→ **Stored items**:

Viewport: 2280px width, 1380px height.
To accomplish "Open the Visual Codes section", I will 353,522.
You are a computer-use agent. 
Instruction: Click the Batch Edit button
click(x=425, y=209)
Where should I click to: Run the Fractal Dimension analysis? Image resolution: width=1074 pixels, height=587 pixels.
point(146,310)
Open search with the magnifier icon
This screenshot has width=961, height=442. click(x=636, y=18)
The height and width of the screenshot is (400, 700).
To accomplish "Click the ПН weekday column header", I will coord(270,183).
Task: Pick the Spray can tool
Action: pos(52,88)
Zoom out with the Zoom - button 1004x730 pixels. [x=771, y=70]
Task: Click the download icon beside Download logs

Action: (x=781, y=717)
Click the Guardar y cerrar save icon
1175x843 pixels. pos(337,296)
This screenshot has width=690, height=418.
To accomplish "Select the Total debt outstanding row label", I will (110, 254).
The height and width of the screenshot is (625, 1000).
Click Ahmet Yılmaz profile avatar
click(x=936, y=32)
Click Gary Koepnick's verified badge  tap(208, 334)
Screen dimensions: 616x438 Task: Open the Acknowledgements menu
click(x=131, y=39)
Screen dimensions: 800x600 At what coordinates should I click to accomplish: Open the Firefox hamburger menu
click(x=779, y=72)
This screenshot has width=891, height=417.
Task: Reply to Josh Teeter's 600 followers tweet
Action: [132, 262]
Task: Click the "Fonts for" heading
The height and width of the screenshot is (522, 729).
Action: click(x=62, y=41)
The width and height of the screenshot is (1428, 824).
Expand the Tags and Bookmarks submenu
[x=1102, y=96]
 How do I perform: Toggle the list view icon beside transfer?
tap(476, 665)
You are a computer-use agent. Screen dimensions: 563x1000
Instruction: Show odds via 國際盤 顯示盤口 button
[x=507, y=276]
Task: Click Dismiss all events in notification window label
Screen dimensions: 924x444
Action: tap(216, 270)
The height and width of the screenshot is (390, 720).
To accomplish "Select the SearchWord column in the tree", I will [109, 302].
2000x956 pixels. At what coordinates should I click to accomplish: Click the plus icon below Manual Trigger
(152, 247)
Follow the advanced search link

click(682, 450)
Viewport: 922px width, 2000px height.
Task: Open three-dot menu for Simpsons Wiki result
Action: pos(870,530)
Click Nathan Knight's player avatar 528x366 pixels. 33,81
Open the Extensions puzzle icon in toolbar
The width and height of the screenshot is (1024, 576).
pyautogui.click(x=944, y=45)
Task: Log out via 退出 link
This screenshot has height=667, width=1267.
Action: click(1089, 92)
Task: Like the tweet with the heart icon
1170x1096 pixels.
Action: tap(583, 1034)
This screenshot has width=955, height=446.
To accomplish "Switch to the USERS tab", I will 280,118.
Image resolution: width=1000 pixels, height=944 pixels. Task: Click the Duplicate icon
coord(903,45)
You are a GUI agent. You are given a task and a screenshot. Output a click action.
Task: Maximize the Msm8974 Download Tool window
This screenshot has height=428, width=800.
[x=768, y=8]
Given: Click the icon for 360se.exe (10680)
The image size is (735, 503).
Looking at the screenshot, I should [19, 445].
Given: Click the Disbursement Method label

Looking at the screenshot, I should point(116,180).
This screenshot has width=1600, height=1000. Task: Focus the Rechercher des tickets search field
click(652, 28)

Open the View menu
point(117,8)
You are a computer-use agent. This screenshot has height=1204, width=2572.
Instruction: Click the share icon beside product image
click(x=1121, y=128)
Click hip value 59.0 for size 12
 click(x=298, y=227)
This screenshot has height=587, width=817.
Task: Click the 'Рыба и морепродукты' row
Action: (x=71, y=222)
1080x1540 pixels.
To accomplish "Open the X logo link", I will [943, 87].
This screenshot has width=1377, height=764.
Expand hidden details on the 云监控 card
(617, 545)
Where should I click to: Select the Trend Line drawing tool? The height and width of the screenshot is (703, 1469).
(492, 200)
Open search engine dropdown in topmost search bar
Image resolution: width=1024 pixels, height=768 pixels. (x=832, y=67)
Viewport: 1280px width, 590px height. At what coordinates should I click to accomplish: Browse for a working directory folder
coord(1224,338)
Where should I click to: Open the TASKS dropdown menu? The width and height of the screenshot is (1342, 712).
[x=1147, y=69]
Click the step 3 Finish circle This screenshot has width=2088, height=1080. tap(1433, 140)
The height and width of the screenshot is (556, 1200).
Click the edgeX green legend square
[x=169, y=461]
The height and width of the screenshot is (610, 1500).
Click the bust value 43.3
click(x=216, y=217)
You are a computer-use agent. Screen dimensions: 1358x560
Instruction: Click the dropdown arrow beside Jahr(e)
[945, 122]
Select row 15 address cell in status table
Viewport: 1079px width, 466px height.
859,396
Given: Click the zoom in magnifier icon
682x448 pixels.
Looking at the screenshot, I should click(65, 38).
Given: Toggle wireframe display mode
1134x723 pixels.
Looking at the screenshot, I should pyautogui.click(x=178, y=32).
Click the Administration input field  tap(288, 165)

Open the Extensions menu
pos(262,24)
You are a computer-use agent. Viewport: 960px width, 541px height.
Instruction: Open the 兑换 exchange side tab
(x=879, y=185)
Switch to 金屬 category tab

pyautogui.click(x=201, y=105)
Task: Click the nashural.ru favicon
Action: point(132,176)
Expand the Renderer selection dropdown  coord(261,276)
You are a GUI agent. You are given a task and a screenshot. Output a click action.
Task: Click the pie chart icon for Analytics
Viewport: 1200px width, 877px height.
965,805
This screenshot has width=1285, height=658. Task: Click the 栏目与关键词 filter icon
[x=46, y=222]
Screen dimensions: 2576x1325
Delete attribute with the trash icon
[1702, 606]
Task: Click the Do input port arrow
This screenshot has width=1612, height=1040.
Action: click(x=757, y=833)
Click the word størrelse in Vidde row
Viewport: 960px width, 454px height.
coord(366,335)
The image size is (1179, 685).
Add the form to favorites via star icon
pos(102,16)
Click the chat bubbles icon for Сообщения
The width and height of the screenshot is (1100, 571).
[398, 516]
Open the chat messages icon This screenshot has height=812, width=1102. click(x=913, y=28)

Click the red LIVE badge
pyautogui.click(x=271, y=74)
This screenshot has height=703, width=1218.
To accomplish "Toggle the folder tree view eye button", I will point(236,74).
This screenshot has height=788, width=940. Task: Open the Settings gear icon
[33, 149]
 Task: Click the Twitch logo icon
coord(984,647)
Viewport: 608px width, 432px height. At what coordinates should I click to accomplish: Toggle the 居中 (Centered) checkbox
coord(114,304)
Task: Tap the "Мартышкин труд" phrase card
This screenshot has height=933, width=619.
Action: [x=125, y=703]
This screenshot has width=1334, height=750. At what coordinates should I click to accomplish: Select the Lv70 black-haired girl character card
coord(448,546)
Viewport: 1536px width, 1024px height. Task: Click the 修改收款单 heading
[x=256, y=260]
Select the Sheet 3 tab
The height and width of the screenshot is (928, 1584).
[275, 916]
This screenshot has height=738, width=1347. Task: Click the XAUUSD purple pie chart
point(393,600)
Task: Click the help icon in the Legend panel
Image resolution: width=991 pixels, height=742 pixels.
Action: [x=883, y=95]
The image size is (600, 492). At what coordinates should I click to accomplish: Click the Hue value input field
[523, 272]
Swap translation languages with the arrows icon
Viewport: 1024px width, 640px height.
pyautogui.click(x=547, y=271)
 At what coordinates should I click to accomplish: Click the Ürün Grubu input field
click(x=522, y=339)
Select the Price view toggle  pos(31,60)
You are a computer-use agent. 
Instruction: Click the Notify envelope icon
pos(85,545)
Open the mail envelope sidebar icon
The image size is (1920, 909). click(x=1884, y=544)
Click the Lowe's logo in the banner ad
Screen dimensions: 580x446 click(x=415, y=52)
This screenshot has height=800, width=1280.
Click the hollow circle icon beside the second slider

→ **WORK INSTRUCTION**:
Starting at the first line of the records, print each line exactly, stopping after the line that contains "The height and width of the screenshot is (400, 700).".

→ **WRITTEN ANSWER**:
Viewport: 2280px width, 1380px height.
To accomplish "Open the Visual Codes section", I will 353,522.
You are a computer-use agent. 
Instruction: Click the Batch Edit button
click(x=425, y=209)
Where should I click to: Run the Fractal Dimension analysis? Image resolution: width=1074 pixels, height=587 pixels.
point(146,310)
Open search with the magnifier icon
This screenshot has width=961, height=442. click(x=636, y=18)
The height and width of the screenshot is (400, 700).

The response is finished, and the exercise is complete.